With its roots in ancient culture, including ivory and clay figures found in Egyptian tombs, puppetry has long been employed in storytelling including the theater.
Both Aristotle and Plato in ancient Greece, referenced puppets in their writing and many historians believe puppets were “actors” long before humans stepped onto the stage.
From hand puppets, rod puppets, shadow puppets and marionettes, the art of puppetry in the theater has evolved and appeared in every culture from medieval Italy and France where they were used in Christian morality plays to China where light was cast on translucent paper to create dazzling shadow shows; and 17th century Great Britain, where Punch and Judy showcased the comical – and violent—antics of a married couple. Originally marionettes, the characters later became hand puppets because the fighting movements kept tangling marionette strings.
The evolution also includes Bunraku, nearly human-sized wooden puppets revered in Japanese culture, to papier-mache marionettes that are part of mid-20th century Mexican folklore. Taking a more modern turn, puppets found popularity on Broadway in starring roles, most notably Audrey II in Little Shop of Horrors and multiple characters in Disney’s The Lion King.

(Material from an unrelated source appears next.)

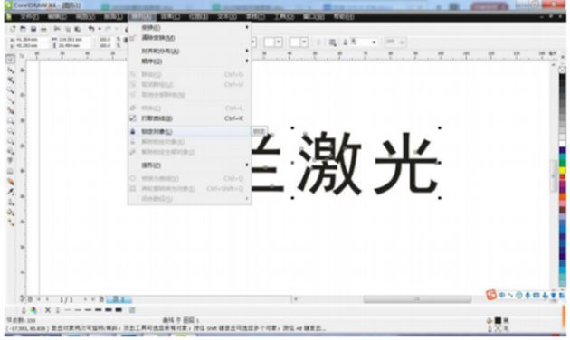Switch to the 页 1 page tab
The image size is (570, 340).
pyautogui.click(x=119, y=299)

Jobsite Theater, on Feb. 24 – March 14, will try its hand at puppetry when it presents the irreverent Hand to God, about a young man who joins a Christian puppet ministry and contends with Tyrone, a puppet with a mind and mouth of its own.

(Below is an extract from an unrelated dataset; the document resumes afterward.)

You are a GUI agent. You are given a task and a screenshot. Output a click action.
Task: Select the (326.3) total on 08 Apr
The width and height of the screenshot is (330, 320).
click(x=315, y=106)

The show, chockfull of off-beat humor, was on Broadway in 2015 and nominated for a Tony Award for Best Play. Hand to God is just one of several plays and musicals where the puppet characters found the spotlight on Broadway. Here they are, with a few strings attached:
Puppets are key to the storytelling in this musical about an orphan, Lili, who joins a traveling carnival. She is befriended by a puppeteer, who because of injuries, can only interact with Lili through his puppets. The love story between the two plays out through his multiple hand puppets that each express a part of their operator’s psyche.

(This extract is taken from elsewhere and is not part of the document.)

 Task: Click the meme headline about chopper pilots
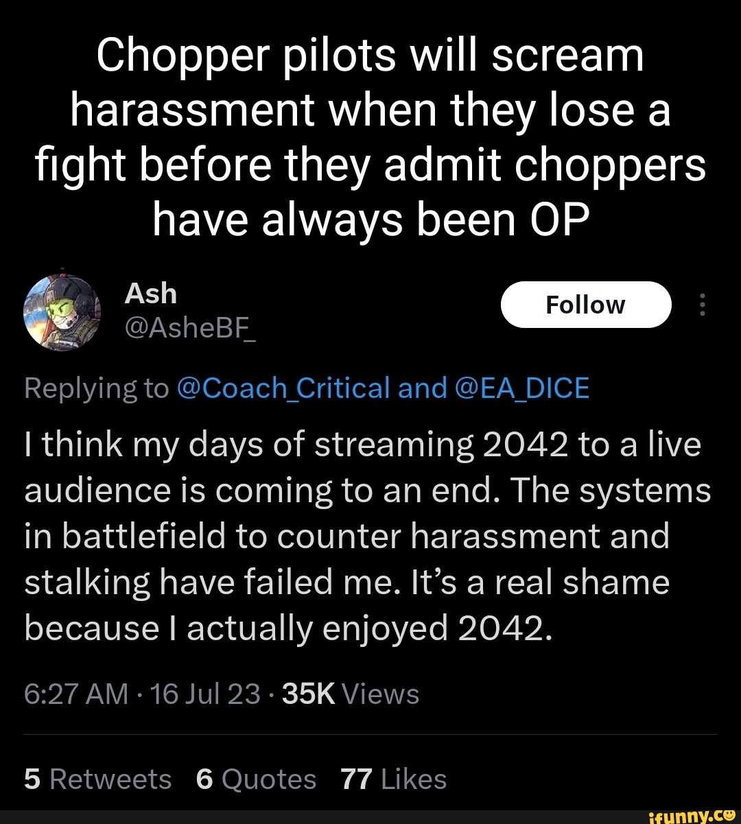[371, 137]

Little Shop of Horrors (2003)
Audrey II is the completely diabolical, blood drinking, alien Venus Flytrap-type plant that likes to consume humans for breakfast, lunch and dinner, much to the chagrin of Seymour who is charged with keeping her fed. To bring a giant plant to the stage, producers turned to puppeteer Martin Robinson who is best known for being the man inside Mr. Snuffleupagus among other characters from Sesame Street.
Avenue Q (2003)
They may have a look similar to Sesame Street’s Bert and Ernie, but the rod and live-hand puppets living on Avenue Q are foul-mouthed and every day’s letters are S, E, and X. A spoof of the children’s show, the 2004 Tony®-winning musical did provide lessons in “adulting” and received accolades for its treatment of homosexuality, racism and pornography.
The Lion King (1997)
Based on the popular animated Disney movie, The Lion King is now the longest running musical to utilize puppets. Tony® winner, director and visual artist Julie Taymor and her crew designed masks and puppets that brought to life the lions, gazelles, hyenas, cheetahs, giraffes, birds and a very large elephant of The Pridelands. Adapting Bunraku techniques that keep the performers visible, the Timon the meerkat puppet, for example, attaches to the actor in three places, allowing movement of the character’s mouth arms and feet.
War Horse (2011)
This Best Play Tony® winner tells the story of a young man and his beloved horse who are separated when each is called to serve in World War I. Obviously unable to have a live horse on stage, Joey, the title character, is portrayed from foal to adult by up-to five visible puppeteers, made by the Handspring Puppet Company of South Africa. The puppet and puppeteers in tandem were so masterful, including lifelike ear and tail twitches, the audience was able to fully emotionally connect to Joey.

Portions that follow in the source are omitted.